## Extracted entries
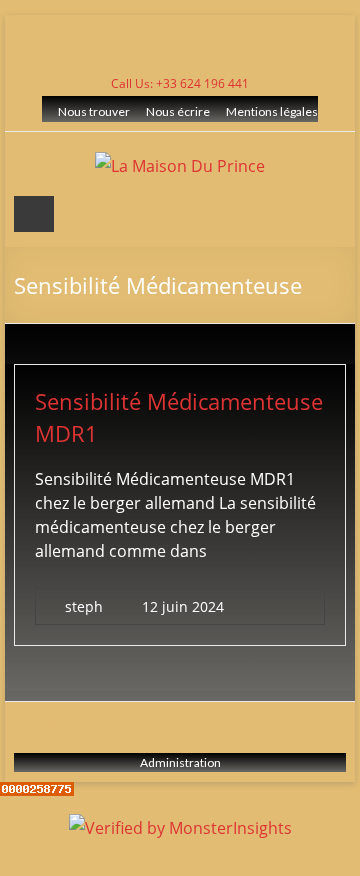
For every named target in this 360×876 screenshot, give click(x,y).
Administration (180, 762)
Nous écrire (178, 111)
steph (84, 606)
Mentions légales (272, 111)
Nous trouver (94, 111)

## What this task involves
Retype the lines above exactly, no pictures.

## Reply to the task
For every named target in this 360×876 screenshot, give click(x,y).
Administration (180, 762)
Nous écrire (178, 111)
steph (84, 606)
Mentions légales (272, 111)
Nous trouver (94, 111)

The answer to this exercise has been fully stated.